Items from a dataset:
============

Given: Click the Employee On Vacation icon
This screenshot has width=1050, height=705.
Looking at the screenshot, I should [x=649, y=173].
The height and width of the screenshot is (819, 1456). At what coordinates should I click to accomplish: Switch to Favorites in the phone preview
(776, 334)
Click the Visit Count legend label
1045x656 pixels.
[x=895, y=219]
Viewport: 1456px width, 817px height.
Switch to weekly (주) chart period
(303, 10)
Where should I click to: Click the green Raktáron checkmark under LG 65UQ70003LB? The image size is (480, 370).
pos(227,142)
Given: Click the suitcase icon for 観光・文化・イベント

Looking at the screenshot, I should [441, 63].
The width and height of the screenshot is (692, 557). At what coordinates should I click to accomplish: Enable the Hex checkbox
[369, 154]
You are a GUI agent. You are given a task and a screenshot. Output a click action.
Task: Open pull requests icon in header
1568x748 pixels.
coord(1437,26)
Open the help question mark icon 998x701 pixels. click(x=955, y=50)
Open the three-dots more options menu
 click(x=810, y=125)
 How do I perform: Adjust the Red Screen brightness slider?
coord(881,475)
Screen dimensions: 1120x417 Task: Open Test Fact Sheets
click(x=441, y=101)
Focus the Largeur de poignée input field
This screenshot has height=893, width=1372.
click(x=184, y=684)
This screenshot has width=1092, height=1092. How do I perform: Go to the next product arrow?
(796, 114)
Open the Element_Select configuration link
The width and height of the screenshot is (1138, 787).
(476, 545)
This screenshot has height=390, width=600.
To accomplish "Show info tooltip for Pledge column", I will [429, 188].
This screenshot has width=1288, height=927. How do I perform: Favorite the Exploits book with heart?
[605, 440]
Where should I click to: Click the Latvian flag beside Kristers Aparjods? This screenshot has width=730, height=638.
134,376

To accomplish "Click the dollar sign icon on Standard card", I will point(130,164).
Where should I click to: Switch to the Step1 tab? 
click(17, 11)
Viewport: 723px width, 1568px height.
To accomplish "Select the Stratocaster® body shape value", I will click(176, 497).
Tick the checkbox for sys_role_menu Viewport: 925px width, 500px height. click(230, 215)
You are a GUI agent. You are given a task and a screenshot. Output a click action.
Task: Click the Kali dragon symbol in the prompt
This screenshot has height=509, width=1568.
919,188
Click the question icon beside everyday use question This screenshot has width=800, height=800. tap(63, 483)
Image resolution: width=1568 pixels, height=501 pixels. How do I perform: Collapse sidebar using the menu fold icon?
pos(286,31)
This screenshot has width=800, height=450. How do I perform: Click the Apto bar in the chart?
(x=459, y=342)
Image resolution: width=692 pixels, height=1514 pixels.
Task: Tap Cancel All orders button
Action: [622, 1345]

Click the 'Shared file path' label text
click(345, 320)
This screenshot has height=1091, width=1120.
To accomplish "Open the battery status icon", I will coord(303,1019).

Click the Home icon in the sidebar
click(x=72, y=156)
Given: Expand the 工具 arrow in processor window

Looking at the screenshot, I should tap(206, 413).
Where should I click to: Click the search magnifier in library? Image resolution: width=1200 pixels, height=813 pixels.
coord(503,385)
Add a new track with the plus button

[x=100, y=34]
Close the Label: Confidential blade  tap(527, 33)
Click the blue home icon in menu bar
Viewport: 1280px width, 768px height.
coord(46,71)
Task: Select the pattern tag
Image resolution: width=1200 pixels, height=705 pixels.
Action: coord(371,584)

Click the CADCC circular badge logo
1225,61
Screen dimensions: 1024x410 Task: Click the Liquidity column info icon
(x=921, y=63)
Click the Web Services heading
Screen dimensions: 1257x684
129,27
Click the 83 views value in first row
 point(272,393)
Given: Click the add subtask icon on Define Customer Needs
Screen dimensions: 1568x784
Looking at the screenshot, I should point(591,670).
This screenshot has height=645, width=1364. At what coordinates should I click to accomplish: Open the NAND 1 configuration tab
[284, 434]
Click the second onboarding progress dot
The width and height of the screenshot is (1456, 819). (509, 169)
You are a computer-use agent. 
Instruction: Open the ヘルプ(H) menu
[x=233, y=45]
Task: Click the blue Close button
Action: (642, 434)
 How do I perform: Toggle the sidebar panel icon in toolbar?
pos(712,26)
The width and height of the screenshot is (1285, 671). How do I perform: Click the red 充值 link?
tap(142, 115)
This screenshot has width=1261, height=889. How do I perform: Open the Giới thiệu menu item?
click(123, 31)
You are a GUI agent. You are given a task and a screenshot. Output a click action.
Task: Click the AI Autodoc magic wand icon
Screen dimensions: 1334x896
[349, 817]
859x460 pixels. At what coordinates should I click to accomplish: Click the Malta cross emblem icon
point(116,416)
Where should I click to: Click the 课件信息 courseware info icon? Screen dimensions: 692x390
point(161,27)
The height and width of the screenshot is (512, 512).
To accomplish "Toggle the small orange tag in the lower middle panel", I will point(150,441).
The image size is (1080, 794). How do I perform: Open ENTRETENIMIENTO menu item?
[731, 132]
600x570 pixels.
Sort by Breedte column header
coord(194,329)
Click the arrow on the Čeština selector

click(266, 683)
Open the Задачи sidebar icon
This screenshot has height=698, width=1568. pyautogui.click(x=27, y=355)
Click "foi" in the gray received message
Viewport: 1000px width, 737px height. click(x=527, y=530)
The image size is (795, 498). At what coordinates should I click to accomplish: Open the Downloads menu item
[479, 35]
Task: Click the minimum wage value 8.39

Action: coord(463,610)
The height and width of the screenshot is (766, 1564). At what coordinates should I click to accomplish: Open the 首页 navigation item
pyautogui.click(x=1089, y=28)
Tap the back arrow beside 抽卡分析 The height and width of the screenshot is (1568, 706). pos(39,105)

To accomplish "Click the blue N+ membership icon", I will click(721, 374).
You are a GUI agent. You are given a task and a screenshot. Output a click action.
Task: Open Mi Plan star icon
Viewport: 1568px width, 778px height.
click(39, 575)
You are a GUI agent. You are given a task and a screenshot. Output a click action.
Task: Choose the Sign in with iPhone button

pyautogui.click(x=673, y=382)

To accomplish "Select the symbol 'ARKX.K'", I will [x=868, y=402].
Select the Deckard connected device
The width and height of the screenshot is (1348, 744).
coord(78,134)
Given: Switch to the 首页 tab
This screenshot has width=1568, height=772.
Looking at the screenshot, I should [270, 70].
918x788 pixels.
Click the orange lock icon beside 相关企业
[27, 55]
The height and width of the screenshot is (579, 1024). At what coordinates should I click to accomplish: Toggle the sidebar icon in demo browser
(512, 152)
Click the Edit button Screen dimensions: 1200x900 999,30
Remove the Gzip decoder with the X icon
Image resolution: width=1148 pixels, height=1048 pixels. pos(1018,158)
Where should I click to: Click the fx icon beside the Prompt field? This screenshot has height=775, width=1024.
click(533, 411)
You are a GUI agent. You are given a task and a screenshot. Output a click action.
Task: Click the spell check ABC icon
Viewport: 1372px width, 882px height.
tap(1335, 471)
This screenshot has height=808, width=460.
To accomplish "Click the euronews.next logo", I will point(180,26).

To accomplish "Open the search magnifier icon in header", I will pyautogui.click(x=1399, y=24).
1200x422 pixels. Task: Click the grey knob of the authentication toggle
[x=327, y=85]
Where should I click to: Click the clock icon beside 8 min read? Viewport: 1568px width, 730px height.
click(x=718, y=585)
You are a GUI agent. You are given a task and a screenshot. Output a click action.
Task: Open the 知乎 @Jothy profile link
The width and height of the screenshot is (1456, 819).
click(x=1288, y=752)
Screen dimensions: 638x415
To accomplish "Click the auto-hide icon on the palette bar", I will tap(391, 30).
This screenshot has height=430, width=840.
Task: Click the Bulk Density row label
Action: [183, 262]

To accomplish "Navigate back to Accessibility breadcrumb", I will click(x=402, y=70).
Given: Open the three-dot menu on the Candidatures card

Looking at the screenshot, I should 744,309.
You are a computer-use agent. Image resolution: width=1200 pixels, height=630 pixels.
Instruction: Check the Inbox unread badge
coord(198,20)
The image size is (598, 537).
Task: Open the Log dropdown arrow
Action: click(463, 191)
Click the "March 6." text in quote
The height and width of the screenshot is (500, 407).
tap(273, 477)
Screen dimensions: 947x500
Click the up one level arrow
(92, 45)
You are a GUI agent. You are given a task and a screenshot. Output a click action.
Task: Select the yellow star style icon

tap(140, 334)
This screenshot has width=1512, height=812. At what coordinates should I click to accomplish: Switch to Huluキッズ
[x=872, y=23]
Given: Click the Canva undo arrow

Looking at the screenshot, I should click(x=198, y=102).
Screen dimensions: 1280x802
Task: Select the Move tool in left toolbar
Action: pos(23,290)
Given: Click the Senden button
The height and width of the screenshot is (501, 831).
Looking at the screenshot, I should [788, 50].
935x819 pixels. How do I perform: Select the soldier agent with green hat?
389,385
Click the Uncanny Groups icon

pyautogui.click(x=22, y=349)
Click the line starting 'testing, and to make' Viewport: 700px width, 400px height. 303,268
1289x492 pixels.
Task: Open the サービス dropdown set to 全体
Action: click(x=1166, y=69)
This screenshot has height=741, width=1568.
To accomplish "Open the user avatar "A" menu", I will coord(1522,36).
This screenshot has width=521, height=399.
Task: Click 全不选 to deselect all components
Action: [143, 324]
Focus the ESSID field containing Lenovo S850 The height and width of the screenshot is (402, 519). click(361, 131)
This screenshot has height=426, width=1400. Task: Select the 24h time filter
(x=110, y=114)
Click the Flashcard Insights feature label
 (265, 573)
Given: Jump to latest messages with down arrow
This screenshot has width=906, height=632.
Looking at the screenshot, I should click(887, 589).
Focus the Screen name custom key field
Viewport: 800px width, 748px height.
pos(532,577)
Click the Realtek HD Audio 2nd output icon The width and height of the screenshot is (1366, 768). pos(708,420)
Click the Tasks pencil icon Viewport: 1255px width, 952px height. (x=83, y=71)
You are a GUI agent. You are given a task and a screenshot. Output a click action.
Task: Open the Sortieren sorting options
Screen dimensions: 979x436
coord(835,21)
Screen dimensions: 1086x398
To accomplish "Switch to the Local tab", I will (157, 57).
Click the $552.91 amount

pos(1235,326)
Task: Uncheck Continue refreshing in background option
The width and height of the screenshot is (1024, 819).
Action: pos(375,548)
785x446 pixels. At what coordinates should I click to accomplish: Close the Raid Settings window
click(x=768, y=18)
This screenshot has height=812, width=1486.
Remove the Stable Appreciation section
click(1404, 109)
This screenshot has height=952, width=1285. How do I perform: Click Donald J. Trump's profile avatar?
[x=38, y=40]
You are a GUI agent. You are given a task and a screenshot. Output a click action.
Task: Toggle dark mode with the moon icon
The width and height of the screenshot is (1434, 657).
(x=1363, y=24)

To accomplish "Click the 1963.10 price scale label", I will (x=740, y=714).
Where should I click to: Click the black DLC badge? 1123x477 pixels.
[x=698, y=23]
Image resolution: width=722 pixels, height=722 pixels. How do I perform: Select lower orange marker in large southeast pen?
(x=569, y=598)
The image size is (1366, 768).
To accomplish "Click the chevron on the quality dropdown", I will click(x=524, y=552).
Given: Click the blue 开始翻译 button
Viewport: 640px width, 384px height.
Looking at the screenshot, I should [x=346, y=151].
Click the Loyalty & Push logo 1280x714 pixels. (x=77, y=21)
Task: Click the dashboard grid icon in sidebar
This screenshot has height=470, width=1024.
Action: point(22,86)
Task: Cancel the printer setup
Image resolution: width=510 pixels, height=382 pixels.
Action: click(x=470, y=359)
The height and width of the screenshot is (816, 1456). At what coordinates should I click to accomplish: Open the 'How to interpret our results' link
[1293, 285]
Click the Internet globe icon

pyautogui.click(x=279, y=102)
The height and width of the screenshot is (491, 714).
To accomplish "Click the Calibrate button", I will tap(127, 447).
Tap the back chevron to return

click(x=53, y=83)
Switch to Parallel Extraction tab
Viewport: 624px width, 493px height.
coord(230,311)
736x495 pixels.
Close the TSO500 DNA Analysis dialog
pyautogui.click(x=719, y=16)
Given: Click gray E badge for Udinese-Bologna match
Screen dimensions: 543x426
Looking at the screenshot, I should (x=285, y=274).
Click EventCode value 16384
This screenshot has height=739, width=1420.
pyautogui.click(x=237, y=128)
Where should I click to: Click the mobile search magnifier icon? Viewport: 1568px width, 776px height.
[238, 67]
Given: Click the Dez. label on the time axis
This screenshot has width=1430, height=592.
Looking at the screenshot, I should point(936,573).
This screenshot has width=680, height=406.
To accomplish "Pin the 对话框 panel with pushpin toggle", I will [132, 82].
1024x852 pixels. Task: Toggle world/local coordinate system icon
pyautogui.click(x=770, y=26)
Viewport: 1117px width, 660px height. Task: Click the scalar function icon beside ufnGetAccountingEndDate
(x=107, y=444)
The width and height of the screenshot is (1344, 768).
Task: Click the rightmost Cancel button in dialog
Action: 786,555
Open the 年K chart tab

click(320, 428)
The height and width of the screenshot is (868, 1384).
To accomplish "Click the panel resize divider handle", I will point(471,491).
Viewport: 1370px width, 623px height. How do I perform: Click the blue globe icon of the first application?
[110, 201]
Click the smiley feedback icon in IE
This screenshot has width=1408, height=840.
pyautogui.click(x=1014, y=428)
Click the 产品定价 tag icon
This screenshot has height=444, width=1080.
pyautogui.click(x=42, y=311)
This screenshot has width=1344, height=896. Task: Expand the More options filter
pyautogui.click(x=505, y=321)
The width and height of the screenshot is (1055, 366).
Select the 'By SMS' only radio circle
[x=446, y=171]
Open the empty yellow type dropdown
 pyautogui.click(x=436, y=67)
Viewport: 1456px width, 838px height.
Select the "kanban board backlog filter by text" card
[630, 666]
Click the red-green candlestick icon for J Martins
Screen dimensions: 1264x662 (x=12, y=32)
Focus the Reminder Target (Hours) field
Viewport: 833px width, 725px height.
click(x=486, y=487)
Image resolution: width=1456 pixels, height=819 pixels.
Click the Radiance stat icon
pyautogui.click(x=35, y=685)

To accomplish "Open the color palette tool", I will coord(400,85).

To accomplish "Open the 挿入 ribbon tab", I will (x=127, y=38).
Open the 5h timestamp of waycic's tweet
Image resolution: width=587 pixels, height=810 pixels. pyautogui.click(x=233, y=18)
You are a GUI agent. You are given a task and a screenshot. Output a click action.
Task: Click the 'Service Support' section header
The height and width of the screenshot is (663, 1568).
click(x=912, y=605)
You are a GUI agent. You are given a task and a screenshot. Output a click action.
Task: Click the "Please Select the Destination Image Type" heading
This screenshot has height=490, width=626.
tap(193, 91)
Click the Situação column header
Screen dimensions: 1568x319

============

▶ **Exercise details**:
Give again, exactly as written, every line from the first one above through the line that has "Open the help" in it.

▶ **Answer box**:
Given: Click the Employee On Vacation icon
This screenshot has width=1050, height=705.
Looking at the screenshot, I should [x=649, y=173].
The height and width of the screenshot is (819, 1456). At what coordinates should I click to accomplish: Switch to Favorites in the phone preview
(776, 334)
Click the Visit Count legend label
1045x656 pixels.
[x=895, y=219]
Viewport: 1456px width, 817px height.
Switch to weekly (주) chart period
(303, 10)
Where should I click to: Click the green Raktáron checkmark under LG 65UQ70003LB? The image size is (480, 370).
pos(227,142)
Given: Click the suitcase icon for 観光・文化・イベント

Looking at the screenshot, I should [441, 63].
The width and height of the screenshot is (692, 557). At what coordinates should I click to accomplish: Enable the Hex checkbox
[369, 154]
You are a GUI agent. You are given a task and a screenshot. Output a click action.
Task: Open pull requests icon in header
1568x748 pixels.
coord(1437,26)
Open the help question mark icon 998x701 pixels. click(x=955, y=50)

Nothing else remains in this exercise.